Auf der Liste der Spielegenres, die sich vermeintlich für VR ganz besonders gut eignen, dürften die Jump 'n' Runs in der Wartezeit auf das neue Medium keinen besonders hohen Platz eingenommen haben. Ein kleines Minigame, welches als Bestandteil des kostenlosen „The Playroom“ allen VR-Spielern zum Start zur Verfügung stand, belehrte jedoch schnell eines Besseren und heimste so viel Lob ein, dass Sony den putzigen Robotern nun einen vollwertigen Titel auf den Leib schneiderte. Ob dieses immer noch derart zu faszinieren mag, wie in der VR-Anfangszeit, verrät euch unser Test.

Darum geht's:

Unsere kleinen Roboterkumpel sind entspannt im All unterwegs, als mir nichts, dir nichts ein fieses grünes Alien unser Raumschiff in Stücke schlägt. Als wäre das nicht schon schlimm genug, mopst der Fiesling auch noch unsere magische VR-Brille und unsere Crew ist nun auf fünf Planeten verstreut. Wie gut, dass der tapfere Astro verschont geblieben ist und – wie es sich für einen Cape-Träger schließlich gehört – keinen Augenblick zögert, seinen Freunden zu Hilfe zu eilen. Als kleiner Wutz lässt sich dabei zwar nicht allzu viel ausrichten, aber glücklicherweise steht Astro ein großer mechanischer Helfer zur Seite, der ihm überall hin folgt: nämlich ihr.
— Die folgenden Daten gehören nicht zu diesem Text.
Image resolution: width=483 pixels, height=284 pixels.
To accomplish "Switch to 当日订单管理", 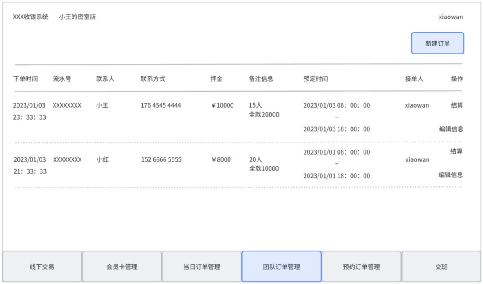I will pos(202,266).
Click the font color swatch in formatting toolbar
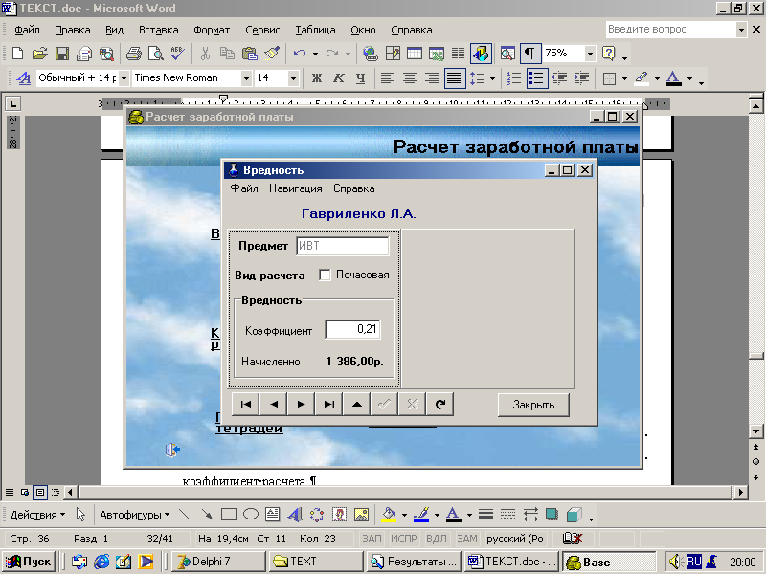 point(673,78)
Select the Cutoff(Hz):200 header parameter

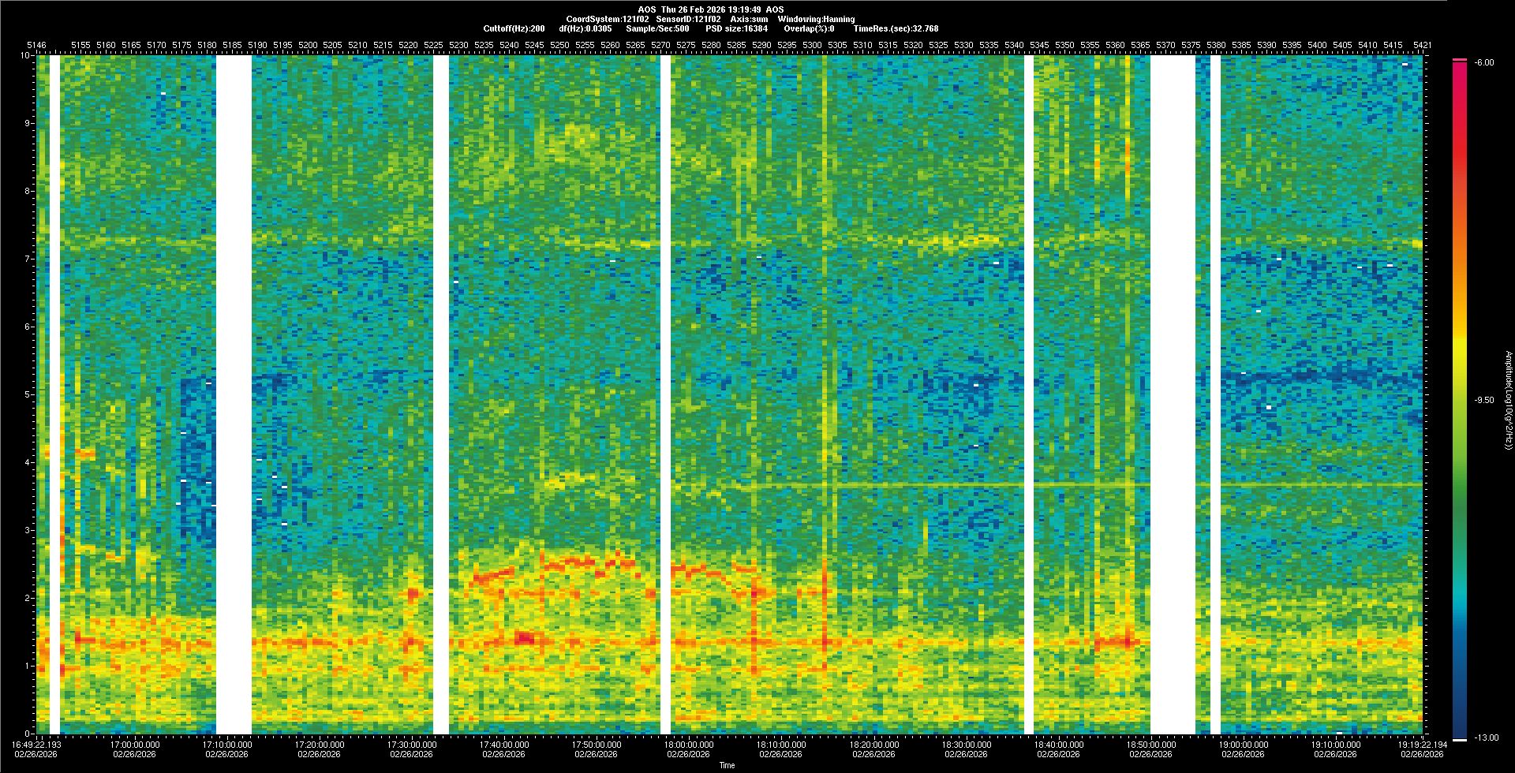pyautogui.click(x=514, y=28)
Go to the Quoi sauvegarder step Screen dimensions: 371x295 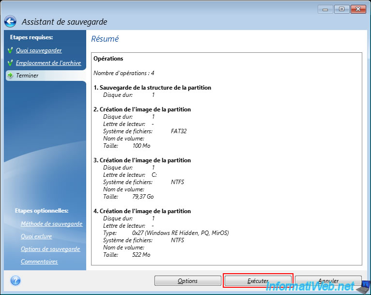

Wie schon in der spaßigen Playroom-Demo wird euch ein fester Platz im virtuellen Raum zugewiesen, von wo aus ihr euch frei umsehen könnt, um Astro mit dem Pad ganz klassisch über die euch umgebenden Jump-'n'-Run-Parcours zu lotsen. Stets in die Welt eingeblendet mutiert das Pad außerdem noch zum praktischen Allzweck-Werkzeug, mit dem ihr zum Beispiel Seile spannt, auf denen Astro dann sein Ziel erreichen kann, Wurfsterne abfeuert oder dunkle Szenarien ausleuchtet.

Es ist also nicht nur Multitasking gefordert, sondern auch Teamwork zwischen Astro und euch, wenn ihr in den 20 abwechslungsreichen Levels alle versteckten Roboter aufspüren, zum Ziel kommen und die fünf Endgegner besiegen wollt.